Word and item position data:
┌────────
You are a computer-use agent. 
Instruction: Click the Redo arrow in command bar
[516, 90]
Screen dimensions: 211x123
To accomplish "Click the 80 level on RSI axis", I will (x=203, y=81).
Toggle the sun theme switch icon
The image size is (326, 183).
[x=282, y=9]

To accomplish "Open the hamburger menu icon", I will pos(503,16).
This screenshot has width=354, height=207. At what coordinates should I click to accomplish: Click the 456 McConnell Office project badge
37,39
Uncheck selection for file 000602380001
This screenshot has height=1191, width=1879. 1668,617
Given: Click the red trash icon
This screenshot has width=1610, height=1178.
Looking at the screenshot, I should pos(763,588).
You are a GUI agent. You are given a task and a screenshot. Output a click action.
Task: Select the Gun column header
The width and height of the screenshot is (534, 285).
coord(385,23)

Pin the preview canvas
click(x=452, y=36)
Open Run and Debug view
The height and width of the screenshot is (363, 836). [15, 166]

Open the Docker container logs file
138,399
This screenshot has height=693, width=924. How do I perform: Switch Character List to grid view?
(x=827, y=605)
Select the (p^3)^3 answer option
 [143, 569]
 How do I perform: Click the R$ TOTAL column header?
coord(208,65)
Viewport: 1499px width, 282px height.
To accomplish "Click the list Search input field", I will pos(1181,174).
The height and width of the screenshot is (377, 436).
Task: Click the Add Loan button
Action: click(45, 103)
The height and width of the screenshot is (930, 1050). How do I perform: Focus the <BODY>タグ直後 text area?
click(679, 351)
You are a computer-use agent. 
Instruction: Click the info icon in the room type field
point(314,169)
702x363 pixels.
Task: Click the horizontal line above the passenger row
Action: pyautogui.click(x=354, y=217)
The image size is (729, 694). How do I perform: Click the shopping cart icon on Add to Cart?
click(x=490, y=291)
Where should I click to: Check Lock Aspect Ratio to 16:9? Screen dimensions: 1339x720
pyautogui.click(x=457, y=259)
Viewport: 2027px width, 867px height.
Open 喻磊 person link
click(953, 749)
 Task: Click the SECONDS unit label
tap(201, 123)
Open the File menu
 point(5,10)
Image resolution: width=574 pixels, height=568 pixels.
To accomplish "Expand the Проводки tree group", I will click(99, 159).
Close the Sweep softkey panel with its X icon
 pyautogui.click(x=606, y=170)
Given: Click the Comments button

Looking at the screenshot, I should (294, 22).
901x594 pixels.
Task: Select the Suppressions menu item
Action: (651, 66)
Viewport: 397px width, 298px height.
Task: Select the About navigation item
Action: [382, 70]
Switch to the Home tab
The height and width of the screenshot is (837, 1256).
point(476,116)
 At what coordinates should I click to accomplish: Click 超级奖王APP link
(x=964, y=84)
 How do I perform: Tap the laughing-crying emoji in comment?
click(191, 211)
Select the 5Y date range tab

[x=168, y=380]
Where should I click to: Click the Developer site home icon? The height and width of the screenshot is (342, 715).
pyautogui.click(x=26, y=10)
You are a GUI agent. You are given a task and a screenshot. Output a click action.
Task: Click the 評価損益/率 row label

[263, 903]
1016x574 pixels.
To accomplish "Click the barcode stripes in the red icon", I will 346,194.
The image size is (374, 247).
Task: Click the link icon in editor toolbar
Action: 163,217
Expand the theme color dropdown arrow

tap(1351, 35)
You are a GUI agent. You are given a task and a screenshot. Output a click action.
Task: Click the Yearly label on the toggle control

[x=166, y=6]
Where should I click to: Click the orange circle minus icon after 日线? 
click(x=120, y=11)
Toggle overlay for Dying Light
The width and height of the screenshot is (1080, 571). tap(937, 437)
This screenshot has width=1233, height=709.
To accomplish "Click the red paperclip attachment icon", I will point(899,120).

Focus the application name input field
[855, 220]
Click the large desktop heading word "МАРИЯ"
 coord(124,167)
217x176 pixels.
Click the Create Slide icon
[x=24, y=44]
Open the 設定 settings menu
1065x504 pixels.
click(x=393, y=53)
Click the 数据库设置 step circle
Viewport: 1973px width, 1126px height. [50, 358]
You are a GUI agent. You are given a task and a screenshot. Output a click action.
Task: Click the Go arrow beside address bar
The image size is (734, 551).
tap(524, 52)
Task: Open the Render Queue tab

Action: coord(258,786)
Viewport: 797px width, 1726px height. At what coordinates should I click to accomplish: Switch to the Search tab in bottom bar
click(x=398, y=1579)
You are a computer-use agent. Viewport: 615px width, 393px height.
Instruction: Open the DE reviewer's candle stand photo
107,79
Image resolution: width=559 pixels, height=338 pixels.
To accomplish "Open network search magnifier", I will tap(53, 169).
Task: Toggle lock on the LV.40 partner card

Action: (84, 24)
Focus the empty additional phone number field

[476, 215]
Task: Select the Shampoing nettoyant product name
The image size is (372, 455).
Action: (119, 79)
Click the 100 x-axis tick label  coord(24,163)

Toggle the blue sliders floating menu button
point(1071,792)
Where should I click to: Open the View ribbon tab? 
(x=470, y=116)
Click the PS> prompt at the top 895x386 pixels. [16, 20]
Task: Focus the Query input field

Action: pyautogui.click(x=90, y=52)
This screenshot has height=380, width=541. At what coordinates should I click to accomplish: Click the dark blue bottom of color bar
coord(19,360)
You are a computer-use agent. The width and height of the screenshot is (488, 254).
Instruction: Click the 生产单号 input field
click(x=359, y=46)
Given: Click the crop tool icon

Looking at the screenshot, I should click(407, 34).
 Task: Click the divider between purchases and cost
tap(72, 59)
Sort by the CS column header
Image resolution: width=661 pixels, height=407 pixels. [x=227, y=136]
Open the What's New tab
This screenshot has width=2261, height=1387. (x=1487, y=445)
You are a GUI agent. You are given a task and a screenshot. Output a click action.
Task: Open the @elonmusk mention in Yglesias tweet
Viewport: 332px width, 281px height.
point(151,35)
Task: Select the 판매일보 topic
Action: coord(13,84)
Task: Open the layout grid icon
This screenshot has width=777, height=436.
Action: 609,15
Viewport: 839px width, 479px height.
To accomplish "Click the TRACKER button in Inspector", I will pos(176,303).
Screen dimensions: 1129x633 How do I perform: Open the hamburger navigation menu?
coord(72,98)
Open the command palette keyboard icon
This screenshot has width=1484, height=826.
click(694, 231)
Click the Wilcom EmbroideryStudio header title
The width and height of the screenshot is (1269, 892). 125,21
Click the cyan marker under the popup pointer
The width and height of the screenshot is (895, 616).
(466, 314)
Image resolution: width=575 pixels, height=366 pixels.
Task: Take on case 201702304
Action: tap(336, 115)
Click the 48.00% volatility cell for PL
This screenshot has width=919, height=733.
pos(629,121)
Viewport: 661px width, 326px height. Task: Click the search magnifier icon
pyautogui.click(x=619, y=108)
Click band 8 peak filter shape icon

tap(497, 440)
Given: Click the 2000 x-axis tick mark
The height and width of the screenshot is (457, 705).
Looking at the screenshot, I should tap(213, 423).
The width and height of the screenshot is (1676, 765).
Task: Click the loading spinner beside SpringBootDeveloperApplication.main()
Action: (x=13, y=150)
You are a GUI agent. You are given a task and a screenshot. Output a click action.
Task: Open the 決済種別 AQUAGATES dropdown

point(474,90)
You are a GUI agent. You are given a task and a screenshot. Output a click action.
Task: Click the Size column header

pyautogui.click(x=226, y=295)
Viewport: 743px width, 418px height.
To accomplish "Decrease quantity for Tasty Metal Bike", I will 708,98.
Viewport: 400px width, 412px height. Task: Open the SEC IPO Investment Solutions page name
└────────
Find every line in the data above that contains the string "Where", matching case exactly, and copy each of those lines.

## ANSWER TO THIS EXERCISE:
Where should I click to: Check Lock Aspect Ratio to 16:9? Screen dimensions: 1339x720
Where should I click to: Click the Developer site home icon? The height and width of the screenshot is (342, 715).
Where should I click to: Click the orange circle minus icon after 日线? 
Where should I click to: Open the View ribbon tab? 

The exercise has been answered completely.